● **Exercise description**
Every record below should be printed exactly, except for the pictures.

:: Extracted records

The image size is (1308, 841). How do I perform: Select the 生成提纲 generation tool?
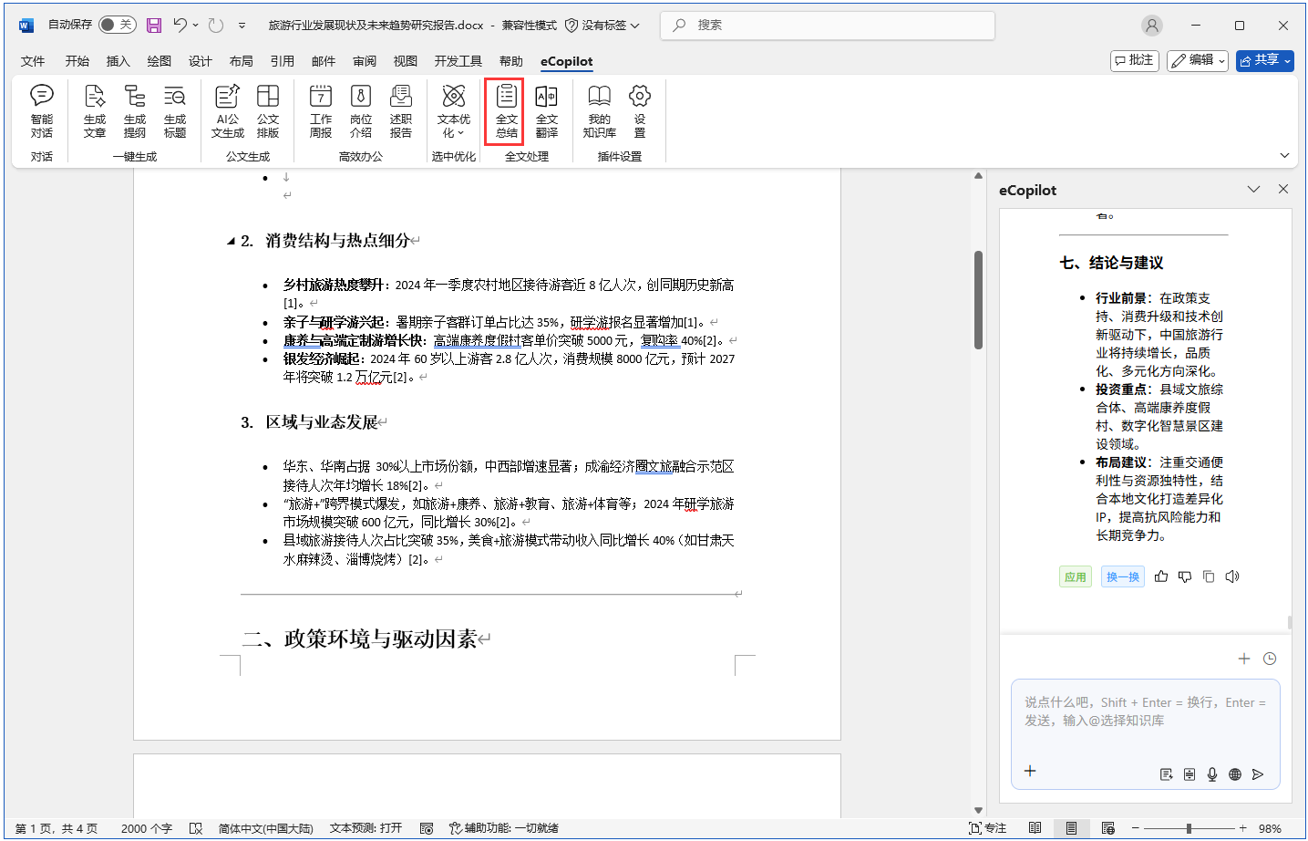point(135,111)
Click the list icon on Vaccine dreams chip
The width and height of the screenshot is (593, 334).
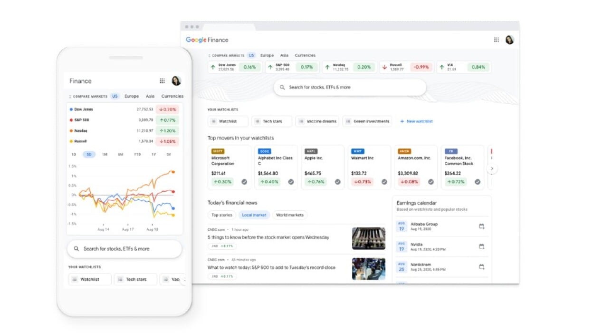coord(302,121)
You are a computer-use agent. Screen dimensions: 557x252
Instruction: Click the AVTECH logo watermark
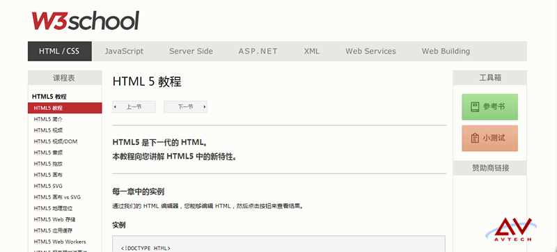[512, 230]
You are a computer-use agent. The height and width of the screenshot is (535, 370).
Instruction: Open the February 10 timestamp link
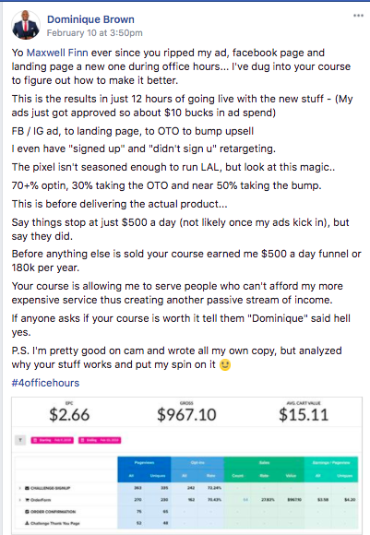click(x=94, y=33)
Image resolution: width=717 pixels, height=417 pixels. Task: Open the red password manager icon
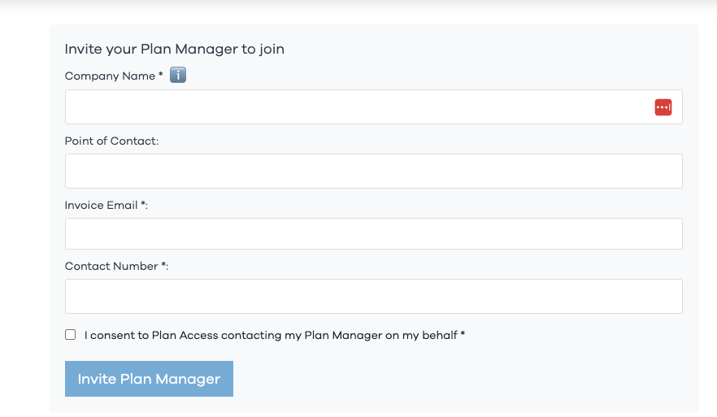coord(663,107)
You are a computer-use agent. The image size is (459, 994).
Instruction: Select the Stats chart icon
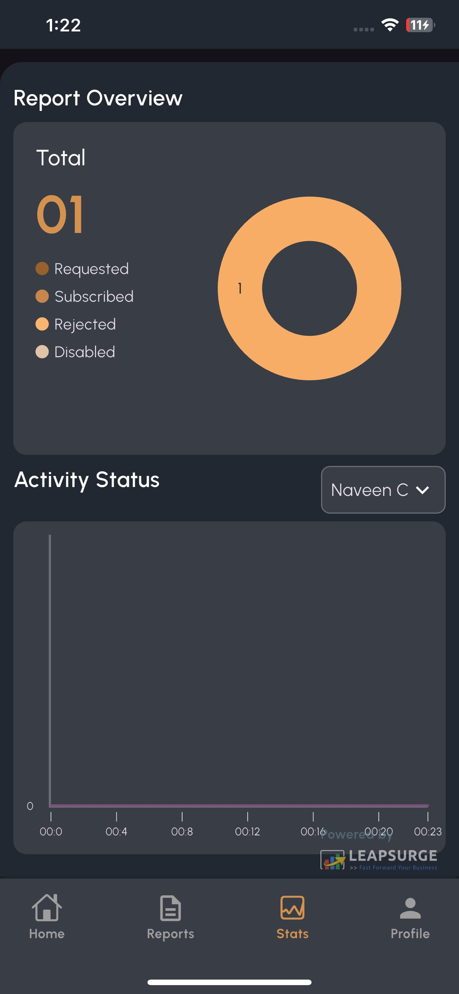tap(292, 908)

::::

● **Task solution**
The image size is (1308, 841). How do I perform: Select the 生成提纲 generation tool?
point(135,111)
Click the list icon on Vaccine dreams chip
The width and height of the screenshot is (593, 334).
coord(302,121)
You are a computer-use agent. Screen dimensions: 557x252
Instruction: Click the AVTECH logo watermark
[512, 230]
You are a computer-use agent. The height and width of the screenshot is (535, 370).
Instruction: Open the February 10 timestamp link
click(x=94, y=33)
Image resolution: width=717 pixels, height=417 pixels. Task: Open the red password manager icon
coord(663,107)
You are a computer-use agent. The image size is (459, 994).
Instruction: Select the Stats chart icon
tap(292, 908)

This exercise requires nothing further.